For businesses building products on top of AI generated code, the practical implications of these unresolved legal questions are significant. Companies should be conducting IP audits of AI generated code with the same rigor they would apply to any other externally sourced software, regardless of whether the code came from Claude Code, Cursor, Devin, Windsurf, Lovable, or another AI assistant. Legal teams should be developing clear policies about how AI coding tools are used, how outputs are reviewed and modified, and how copyright and patent searches are integrated into the development workflow. Contracts with clients and partners should address the question of AI generated content directly, including representations about authorship, ownership and indemnification provisions that account for the possibility of future legal developments. The legal landscape surrounding AI and IP is evolving rapidly, and organizations that treat these questions as someone else’s problem today may find themselves unprepared for the consequences tomorrow.

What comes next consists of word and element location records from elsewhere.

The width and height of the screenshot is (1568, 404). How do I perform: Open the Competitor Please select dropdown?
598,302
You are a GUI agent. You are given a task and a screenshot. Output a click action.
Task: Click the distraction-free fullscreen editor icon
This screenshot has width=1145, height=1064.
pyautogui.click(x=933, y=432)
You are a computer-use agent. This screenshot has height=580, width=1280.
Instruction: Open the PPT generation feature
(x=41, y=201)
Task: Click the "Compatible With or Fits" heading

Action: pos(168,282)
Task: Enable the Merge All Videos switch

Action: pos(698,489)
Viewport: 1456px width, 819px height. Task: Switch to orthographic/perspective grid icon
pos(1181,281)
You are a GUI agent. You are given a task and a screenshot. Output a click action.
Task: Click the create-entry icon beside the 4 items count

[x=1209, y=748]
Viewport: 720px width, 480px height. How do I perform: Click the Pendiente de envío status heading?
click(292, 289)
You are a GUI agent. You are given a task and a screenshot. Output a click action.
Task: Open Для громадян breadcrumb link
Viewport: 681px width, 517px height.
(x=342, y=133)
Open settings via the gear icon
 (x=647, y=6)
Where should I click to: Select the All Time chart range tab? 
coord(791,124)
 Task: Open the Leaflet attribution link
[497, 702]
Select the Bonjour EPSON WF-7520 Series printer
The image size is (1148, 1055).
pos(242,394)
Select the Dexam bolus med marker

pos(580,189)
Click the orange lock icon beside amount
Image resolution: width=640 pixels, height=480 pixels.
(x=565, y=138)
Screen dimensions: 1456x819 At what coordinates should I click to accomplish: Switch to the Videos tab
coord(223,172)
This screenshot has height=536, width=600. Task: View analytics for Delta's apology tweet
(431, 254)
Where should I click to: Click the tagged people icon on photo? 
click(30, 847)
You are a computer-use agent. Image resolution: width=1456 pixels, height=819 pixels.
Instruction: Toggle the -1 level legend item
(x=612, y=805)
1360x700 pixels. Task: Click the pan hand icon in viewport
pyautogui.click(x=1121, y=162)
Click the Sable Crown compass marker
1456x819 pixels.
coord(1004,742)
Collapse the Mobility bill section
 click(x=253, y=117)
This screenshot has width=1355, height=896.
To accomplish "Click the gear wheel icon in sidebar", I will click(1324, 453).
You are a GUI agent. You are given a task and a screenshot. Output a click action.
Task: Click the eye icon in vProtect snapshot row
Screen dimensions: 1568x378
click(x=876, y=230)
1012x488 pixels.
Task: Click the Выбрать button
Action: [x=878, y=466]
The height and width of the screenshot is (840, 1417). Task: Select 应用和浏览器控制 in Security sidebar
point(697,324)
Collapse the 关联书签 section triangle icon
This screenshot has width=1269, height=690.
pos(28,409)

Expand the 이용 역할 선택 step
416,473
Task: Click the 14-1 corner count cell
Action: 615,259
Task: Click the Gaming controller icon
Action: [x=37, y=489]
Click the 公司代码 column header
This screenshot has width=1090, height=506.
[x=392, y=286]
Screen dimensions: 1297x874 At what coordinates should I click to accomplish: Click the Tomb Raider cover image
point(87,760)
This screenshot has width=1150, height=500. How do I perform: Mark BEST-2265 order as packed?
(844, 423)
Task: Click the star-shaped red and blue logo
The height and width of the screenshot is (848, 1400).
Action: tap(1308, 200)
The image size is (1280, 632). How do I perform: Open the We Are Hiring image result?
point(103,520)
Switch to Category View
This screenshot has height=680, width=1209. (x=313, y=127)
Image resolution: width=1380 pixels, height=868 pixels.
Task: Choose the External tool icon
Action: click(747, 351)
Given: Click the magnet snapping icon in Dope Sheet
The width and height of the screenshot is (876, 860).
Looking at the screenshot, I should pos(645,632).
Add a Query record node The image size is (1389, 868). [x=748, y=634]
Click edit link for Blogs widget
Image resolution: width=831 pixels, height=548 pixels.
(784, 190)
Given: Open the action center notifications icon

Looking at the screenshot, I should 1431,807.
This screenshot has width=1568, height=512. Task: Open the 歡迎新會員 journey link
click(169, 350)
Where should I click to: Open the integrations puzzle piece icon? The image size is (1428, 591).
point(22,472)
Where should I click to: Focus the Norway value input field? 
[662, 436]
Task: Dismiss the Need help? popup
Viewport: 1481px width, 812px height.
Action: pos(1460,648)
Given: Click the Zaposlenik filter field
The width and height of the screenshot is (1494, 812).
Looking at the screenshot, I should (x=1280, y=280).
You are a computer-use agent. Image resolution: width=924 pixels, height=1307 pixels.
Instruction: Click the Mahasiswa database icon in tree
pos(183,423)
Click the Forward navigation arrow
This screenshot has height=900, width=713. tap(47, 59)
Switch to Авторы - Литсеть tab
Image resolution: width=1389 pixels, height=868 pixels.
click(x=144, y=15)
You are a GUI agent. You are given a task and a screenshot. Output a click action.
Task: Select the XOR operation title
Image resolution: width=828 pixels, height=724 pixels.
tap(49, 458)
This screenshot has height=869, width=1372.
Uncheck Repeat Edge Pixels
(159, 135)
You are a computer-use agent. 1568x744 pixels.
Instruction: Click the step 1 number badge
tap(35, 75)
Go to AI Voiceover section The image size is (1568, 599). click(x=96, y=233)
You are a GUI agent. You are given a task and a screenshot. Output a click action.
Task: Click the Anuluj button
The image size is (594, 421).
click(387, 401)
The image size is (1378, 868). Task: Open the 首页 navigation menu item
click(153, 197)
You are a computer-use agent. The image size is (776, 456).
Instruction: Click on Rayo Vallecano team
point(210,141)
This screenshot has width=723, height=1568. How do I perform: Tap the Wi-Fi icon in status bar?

It is also worth recognizing that these AI coding tools are not inherently adversarial to the IP system. Used thoughtfully and with appropriate legal oversight, they have proven potential to democratize software development in ways that could benefit inventors, entrepreneurs, and developers who lack the resources to build large engineering teams. Lovable and similar low-code AI platforms are already enabling founders without traditional engineering backgrounds to build functional products, and tools like Cursor and Windsurf are dramatically accelerating what small development teams can accomplish. The challenge for lawmakers, courts, and the legal profession is to develop frameworks that protect the rights of original creators while allowing the benefits of AI assisted development to be realized broadly. The Copyright Office has taken the position that “[q]uestions of copyrightability and AI can be resolved pursuant to existing law, without the need for legislative change,” and the USPTO has reached a parallel conclusion on the patent side. Whether that view holds as the technology matures remains to be seen, but for now the conversation is one that IP attorneys, software developers, and business leaders cannot afford to ignore.
AI coding tools are powerful, and like all powerful tools, they demand a clear-eyed understanding of the responsibilities that come with them. The developers and companies that take IP questions seriously now, investing in legal guidance and compliance infrastructure before problems arise, will be far better positioned to build on a solid foundation as this technology continues to mature and the law continues to develop around it.